**Work to be completed**
Rewrite the rows below, substituting "option" for every occurrence of "radio button" and leaving everything else unchanged.

**Rows**
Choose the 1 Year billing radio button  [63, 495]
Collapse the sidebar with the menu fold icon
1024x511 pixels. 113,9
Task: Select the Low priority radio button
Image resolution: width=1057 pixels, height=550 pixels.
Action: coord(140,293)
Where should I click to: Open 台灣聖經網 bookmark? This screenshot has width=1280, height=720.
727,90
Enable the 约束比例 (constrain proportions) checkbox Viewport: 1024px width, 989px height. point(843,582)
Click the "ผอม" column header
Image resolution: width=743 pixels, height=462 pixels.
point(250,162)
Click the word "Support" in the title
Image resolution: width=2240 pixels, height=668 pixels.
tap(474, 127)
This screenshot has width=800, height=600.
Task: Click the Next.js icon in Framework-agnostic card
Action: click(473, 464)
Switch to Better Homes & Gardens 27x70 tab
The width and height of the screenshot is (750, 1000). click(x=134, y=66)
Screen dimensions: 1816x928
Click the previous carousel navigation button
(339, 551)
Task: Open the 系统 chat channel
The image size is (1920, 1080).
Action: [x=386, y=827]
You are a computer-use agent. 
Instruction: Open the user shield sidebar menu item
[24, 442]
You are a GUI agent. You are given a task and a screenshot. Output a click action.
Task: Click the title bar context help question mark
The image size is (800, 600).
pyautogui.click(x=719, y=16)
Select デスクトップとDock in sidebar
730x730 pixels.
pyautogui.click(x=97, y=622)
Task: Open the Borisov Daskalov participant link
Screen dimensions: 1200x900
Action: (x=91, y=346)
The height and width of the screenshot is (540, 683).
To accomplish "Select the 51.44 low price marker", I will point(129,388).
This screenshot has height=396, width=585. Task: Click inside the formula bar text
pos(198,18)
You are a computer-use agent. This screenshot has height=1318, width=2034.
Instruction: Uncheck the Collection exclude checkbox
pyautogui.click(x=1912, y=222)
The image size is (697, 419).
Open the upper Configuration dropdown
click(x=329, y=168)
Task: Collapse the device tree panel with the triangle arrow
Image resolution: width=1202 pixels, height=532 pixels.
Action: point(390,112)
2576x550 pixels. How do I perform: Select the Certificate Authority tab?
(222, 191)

**Expected answer**
Choose the 1 Year billing option  [63, 495]
Collapse the sidebar with the menu fold icon
1024x511 pixels. 113,9
Task: Select the Low priority option
Image resolution: width=1057 pixels, height=550 pixels.
Action: coord(140,293)
Where should I click to: Open 台灣聖經網 bookmark? This screenshot has width=1280, height=720.
727,90
Enable the 约束比例 (constrain proportions) checkbox Viewport: 1024px width, 989px height. point(843,582)
Click the "ผอม" column header
Image resolution: width=743 pixels, height=462 pixels.
point(250,162)
Click the word "Support" in the title
Image resolution: width=2240 pixels, height=668 pixels.
tap(474, 127)
This screenshot has width=800, height=600.
Task: Click the Next.js icon in Framework-agnostic card
Action: click(473, 464)
Switch to Better Homes & Gardens 27x70 tab
The width and height of the screenshot is (750, 1000). click(x=134, y=66)
Screen dimensions: 1816x928
Click the previous carousel navigation button
(339, 551)
Task: Open the 系统 chat channel
The image size is (1920, 1080).
Action: [x=386, y=827]
You are a computer-use agent. 
Instruction: Open the user shield sidebar menu item
[24, 442]
You are a GUI agent. You are given a task and a screenshot. Output a click action.
Task: Click the title bar context help question mark
The image size is (800, 600).
pyautogui.click(x=719, y=16)
Select デスクトップとDock in sidebar
730x730 pixels.
pyautogui.click(x=97, y=622)
Task: Open the Borisov Daskalov participant link
Screen dimensions: 1200x900
Action: (x=91, y=346)
The height and width of the screenshot is (540, 683).
To accomplish "Select the 51.44 low price marker", I will point(129,388).
This screenshot has height=396, width=585. Task: Click inside the formula bar text
pos(198,18)
You are a computer-use agent. This screenshot has height=1318, width=2034.
Instruction: Uncheck the Collection exclude checkbox
pyautogui.click(x=1912, y=222)
The image size is (697, 419).
Open the upper Configuration dropdown
click(x=329, y=168)
Task: Collapse the device tree panel with the triangle arrow
Image resolution: width=1202 pixels, height=532 pixels.
Action: point(390,112)
2576x550 pixels. How do I perform: Select the Certificate Authority tab?
(222, 191)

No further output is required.